Fred Euringer
When Lewis Casson died, John Gielgud began his eulogy with the simple, moving preface: 'Herne's Oak has fallen.' Somewhere in the forest in our country, in the silence, a great tree has fallen. Jean Gascon is dead.
He did bestride our narrow solitudes like a Colossus, bridging the two cultures as no one else has done, or is likely to do again. His achievements and his influence are astonishing. An exhaustive list would be overwhelming, but Le Théâtre du Nouveau-Monde, the National Theatre School, the Stratford Festival, the National Arts Centre, the Canadian Opera Company, to highlight only the star jewels in his crown, either would not have existed at all, or were profoundly influenced through his promethean energies. These creations and influences will remain. They are, in a sense, part of our cultural heritage.
But it is as an actor that I shall remember him; and because his arena was the stage and not television or film, his achievements in this sphere are ephemeral. His greatness as an actor must live - as does the greatness of Bernhardt, Irving, Lekain, Kean, Burbage and Alleyn - first in the memories of those who were fortunate enough to have seen them act; finally in legend, fleshed out, however inadequately, by eyewitness commentary.
Who, that was there, can forget the electrifying impact of Jean and his troupe at the Stratford Festival in 1956 in that remarkable production of Henry V, in which the two traditions met head-on at centre stage, with an éclat that was to reverberate for two decades? I did not have the privilege to see Jean in the early TNM performances, but I did have the great good fortune to see him act in Strindberg's Dance of Death in both languages, first in French in Montréal and later in English at Stratford's Avon Theatre. The monolithic power with which he prowled the stage in that awesome performance is unequalled in my memory by any other single performance I have seen.
He was, quite simply put, our greatest actor. With some, I would say the greatest actor of his generation on this continent. The fact that he was able to arrive at such pre-eminence in two languages marks his genius as unique as it was extra-ordinary. On the world's stage, one is hard put to think of another actor who could have matched him in this regard, or another place where it could have been accomplished.
It is this bilingual phenomenon that makes him so uniquely Canadian. He brought the TNM to what it could be in its time, and then he brought his gift to English Canada. And with his energies and talent, he brought to English-Canadian theatre a largeness of spirit, a sense of the size of life, a generosity of character, which have left their mark on a generation of English-speaking Canadian actors, and through them, to English Canada itself.

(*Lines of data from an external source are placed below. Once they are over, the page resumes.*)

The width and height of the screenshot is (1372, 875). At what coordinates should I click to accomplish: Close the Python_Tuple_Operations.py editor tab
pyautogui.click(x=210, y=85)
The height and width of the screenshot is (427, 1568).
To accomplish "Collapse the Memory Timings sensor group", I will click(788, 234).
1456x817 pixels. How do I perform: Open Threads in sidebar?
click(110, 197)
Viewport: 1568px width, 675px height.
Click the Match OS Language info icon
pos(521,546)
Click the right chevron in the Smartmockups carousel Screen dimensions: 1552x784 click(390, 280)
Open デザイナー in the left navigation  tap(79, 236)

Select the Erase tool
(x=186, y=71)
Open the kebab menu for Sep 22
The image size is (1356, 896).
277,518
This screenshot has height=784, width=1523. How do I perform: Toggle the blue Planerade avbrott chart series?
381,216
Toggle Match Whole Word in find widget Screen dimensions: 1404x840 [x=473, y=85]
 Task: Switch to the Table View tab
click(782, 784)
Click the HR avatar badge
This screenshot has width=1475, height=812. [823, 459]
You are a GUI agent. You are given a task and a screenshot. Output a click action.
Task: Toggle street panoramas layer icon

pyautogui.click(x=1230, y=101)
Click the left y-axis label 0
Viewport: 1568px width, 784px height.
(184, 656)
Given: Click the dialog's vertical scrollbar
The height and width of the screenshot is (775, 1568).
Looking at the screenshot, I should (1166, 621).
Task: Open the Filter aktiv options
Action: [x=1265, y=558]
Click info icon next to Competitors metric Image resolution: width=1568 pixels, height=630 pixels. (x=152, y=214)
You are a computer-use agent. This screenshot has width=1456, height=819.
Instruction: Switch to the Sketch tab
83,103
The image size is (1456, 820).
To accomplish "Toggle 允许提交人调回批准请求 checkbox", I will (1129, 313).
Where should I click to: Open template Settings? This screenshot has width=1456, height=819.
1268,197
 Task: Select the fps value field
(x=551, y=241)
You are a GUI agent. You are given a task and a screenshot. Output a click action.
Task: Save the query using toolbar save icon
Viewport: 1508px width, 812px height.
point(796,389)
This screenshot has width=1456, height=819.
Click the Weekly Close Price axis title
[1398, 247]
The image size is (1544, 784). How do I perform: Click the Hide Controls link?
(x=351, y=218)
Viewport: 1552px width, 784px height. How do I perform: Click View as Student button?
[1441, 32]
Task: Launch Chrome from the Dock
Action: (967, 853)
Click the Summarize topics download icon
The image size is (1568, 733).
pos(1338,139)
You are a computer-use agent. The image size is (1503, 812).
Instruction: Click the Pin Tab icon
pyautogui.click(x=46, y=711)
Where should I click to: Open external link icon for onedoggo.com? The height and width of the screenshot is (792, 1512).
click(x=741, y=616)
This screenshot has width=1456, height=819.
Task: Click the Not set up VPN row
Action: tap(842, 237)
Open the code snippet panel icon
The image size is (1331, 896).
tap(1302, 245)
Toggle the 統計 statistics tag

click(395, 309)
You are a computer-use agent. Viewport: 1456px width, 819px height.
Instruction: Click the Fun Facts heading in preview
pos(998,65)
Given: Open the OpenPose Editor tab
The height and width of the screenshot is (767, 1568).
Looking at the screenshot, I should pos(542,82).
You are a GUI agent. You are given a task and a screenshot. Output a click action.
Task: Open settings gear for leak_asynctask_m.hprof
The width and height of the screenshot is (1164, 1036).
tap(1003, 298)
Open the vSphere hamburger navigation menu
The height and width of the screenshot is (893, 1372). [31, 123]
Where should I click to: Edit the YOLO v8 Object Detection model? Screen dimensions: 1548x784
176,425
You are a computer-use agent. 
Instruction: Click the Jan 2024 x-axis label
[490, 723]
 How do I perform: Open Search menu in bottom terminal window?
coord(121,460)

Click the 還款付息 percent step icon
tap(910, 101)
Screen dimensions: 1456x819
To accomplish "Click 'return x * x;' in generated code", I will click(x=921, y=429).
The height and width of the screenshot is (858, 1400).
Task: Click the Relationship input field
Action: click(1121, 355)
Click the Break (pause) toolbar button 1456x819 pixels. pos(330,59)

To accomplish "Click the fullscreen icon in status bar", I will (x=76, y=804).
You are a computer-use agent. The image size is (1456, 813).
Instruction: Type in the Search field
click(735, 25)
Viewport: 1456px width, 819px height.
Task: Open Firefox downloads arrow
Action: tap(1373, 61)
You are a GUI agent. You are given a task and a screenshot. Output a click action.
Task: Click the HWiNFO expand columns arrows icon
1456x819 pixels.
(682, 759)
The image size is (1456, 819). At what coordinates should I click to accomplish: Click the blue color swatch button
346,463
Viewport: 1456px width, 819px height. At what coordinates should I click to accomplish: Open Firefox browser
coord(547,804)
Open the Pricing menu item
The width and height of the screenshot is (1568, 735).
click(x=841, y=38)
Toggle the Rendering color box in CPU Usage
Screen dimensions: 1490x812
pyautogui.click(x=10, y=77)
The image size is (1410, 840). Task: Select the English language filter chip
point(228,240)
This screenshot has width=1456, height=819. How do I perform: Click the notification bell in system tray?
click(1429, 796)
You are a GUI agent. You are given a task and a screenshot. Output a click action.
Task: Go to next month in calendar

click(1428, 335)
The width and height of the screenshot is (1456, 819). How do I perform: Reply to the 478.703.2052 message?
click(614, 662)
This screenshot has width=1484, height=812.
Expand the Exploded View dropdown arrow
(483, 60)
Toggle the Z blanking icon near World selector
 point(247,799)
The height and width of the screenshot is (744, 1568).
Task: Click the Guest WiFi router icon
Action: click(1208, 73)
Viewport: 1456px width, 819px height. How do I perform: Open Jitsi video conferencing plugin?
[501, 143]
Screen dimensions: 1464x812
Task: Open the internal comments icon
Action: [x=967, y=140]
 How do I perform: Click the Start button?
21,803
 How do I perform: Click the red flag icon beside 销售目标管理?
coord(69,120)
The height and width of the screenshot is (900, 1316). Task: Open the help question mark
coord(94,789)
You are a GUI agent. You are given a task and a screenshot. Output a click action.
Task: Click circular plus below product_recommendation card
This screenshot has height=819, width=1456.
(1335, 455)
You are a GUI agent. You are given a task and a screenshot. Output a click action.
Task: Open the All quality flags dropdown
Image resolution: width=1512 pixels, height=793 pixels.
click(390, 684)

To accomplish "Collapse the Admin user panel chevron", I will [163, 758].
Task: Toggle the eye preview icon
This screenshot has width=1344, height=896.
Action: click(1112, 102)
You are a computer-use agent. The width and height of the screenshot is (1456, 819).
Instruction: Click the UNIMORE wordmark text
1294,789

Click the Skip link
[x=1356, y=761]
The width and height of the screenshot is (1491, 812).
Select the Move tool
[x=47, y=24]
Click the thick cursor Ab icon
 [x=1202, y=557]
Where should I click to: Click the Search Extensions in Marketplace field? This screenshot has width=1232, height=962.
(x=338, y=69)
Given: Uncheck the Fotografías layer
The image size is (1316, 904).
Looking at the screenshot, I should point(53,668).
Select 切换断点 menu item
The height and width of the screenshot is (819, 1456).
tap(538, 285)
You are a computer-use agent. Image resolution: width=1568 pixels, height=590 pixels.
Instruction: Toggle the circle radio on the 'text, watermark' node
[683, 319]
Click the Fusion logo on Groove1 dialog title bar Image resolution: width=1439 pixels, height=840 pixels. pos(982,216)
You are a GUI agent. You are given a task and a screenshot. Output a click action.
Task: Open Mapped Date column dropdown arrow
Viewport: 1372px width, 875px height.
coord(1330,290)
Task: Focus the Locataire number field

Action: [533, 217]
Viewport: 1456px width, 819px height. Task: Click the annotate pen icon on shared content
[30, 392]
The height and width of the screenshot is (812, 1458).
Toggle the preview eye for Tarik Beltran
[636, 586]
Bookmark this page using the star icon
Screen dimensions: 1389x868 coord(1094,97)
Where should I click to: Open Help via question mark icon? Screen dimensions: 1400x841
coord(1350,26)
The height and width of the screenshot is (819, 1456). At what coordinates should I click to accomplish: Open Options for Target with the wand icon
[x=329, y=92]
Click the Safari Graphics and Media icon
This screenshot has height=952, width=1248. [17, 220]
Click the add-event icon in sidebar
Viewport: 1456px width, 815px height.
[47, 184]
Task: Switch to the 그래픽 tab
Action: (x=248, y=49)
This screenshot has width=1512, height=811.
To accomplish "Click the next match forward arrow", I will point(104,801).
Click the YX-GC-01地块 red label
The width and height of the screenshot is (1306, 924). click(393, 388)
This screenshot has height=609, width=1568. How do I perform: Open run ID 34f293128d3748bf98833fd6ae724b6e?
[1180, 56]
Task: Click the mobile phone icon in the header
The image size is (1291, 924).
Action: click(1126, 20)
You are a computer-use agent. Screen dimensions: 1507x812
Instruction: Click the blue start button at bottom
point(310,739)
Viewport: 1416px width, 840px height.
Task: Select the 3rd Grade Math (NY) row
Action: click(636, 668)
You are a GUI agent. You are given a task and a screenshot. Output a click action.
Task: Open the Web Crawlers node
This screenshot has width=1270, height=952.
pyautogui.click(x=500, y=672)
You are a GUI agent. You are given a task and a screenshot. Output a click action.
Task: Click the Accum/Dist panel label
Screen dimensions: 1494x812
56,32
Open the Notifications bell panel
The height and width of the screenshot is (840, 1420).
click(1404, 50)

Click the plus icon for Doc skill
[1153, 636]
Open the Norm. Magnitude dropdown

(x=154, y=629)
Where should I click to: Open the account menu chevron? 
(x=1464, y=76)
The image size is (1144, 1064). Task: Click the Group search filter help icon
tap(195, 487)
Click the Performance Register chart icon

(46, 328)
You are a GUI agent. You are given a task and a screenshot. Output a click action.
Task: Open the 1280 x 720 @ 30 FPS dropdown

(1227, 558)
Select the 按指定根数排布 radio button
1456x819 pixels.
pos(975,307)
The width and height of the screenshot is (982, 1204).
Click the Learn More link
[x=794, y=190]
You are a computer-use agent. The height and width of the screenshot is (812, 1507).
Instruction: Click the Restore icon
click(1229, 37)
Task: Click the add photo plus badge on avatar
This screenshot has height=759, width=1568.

When I conjure up Jean the person, the image that arises is of a Montréal restaurant, lit by the warmth and colour of a Frans Hals: Jean dispensing stories, surrounded by an adoring entourage of fellow artists and students. The time is 1968, right after the De Gaulle visit, and Jean is telling De Gaulle/Pompidou stories, in French and English. Tears of helpless laughter are streaming down our cheeks. The expression "joie de vivre" was invented to embody such occasions. That was Jean.
We are immeasurably richer for his having been with us.